* [The data]:
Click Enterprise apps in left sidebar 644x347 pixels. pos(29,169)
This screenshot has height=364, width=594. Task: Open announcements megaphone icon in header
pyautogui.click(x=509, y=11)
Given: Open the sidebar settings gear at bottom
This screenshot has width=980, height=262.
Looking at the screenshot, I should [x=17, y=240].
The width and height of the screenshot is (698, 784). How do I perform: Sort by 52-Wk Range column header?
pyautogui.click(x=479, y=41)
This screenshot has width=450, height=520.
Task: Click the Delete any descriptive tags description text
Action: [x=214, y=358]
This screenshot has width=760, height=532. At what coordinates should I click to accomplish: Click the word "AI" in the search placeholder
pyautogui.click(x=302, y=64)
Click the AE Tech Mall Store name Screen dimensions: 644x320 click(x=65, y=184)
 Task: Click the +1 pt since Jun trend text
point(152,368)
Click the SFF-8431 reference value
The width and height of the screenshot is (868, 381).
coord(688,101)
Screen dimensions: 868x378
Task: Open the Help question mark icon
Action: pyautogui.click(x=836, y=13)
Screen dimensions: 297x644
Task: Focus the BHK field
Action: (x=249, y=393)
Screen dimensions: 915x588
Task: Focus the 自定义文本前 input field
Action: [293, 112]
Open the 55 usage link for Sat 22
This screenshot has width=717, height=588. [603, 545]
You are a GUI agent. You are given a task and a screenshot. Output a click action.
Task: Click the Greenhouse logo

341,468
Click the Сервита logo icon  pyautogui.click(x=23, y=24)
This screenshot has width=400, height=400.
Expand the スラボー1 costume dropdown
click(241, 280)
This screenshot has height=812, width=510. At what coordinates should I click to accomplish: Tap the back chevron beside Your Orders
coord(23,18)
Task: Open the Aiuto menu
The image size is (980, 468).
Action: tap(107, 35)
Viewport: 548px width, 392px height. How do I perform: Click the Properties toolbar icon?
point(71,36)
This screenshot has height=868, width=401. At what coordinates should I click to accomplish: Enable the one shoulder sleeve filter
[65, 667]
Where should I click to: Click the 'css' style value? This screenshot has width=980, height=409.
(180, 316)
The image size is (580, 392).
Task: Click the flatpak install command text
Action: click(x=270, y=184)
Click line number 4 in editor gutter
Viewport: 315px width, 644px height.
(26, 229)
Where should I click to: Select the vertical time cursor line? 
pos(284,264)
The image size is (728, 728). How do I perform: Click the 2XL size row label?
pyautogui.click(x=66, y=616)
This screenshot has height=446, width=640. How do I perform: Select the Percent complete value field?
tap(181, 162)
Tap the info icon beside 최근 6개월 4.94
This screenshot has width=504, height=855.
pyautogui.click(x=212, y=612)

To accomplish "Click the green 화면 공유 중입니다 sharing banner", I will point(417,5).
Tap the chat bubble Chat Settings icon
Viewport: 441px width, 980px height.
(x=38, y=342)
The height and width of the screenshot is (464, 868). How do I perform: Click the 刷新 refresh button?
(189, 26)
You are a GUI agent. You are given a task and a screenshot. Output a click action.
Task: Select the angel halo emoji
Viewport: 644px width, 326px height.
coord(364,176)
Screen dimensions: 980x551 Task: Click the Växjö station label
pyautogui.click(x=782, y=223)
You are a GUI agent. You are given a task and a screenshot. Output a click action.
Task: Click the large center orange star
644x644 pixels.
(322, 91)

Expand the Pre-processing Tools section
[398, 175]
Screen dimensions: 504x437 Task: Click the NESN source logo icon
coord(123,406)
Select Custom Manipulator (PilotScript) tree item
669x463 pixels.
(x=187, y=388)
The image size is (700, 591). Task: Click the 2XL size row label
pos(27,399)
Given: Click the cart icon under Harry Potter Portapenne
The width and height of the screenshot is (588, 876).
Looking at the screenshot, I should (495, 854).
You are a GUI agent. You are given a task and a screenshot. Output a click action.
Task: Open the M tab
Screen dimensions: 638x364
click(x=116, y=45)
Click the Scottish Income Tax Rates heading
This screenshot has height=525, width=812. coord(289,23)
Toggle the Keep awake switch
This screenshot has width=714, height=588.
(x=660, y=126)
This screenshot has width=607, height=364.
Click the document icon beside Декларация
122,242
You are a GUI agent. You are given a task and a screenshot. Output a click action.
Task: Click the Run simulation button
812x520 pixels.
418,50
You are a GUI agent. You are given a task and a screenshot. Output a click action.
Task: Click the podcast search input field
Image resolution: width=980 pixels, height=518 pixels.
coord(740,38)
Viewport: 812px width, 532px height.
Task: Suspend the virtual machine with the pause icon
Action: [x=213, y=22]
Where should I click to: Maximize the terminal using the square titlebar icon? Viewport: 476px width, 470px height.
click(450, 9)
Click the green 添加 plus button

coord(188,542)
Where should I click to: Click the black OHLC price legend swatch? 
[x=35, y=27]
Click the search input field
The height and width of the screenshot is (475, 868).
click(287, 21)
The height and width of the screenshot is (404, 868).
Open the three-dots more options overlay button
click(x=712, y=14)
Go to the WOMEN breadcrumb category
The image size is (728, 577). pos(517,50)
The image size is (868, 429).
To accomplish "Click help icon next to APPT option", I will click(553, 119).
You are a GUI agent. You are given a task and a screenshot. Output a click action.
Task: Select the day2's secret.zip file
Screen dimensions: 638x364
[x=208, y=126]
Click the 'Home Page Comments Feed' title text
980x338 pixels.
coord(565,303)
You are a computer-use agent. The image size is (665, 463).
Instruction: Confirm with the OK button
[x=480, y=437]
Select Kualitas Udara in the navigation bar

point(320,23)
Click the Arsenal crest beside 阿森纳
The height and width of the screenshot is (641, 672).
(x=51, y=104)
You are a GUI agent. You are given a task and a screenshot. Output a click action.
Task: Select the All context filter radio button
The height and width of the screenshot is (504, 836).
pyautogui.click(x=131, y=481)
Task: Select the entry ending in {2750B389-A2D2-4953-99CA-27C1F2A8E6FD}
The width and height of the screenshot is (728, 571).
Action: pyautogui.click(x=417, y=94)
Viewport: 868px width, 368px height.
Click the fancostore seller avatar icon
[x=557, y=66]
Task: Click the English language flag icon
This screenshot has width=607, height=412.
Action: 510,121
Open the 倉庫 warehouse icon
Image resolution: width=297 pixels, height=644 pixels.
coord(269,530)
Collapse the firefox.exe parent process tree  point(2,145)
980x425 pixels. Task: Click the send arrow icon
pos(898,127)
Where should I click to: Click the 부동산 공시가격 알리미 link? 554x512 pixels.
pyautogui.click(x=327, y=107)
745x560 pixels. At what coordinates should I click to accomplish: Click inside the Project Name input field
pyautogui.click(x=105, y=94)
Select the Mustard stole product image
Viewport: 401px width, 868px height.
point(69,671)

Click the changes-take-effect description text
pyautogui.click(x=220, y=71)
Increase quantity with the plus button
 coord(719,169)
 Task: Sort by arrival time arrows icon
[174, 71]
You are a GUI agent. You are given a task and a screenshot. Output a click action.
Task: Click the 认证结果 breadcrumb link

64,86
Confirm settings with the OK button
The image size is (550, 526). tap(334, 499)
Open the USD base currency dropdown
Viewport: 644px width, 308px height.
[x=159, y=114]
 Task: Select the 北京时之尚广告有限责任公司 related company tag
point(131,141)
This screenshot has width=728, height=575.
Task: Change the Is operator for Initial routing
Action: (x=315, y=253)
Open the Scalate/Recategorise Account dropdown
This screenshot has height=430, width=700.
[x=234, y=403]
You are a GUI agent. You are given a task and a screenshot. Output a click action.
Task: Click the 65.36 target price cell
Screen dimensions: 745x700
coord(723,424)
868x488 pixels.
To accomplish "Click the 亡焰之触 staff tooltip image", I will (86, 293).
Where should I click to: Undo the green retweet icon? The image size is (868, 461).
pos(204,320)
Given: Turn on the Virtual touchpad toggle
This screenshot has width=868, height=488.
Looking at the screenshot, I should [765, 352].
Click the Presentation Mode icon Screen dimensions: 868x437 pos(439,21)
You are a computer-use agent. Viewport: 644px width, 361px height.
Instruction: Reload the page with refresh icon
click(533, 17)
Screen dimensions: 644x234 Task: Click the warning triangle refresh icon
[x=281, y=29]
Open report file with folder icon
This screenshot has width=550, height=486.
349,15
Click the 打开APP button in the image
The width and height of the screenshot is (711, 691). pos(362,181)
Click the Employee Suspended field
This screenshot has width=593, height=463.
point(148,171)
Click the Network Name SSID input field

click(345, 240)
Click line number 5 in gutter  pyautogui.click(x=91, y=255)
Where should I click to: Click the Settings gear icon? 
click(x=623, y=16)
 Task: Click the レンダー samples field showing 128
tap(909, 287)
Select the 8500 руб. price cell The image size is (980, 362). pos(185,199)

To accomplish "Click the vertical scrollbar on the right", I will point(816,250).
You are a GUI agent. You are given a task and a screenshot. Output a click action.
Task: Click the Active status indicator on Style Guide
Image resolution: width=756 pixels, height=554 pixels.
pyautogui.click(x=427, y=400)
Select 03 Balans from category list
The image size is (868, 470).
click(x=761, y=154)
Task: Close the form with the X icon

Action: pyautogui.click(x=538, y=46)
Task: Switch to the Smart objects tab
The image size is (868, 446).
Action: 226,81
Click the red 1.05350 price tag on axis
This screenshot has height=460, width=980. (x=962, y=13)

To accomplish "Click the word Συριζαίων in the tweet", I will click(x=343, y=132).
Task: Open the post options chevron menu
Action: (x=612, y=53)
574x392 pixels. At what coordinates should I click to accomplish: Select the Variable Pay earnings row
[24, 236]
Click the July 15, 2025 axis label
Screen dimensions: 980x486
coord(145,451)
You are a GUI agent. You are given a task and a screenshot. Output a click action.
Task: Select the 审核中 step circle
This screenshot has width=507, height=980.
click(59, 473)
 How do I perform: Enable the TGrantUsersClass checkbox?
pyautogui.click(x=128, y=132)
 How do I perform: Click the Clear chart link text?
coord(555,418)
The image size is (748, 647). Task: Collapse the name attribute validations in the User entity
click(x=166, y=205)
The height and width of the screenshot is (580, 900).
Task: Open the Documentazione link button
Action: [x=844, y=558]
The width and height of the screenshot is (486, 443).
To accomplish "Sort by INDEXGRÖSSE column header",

* [Exercise instructions]:
If a line of the data contains the string "cell", count it; then give the total alone.

* [Task answer]:
2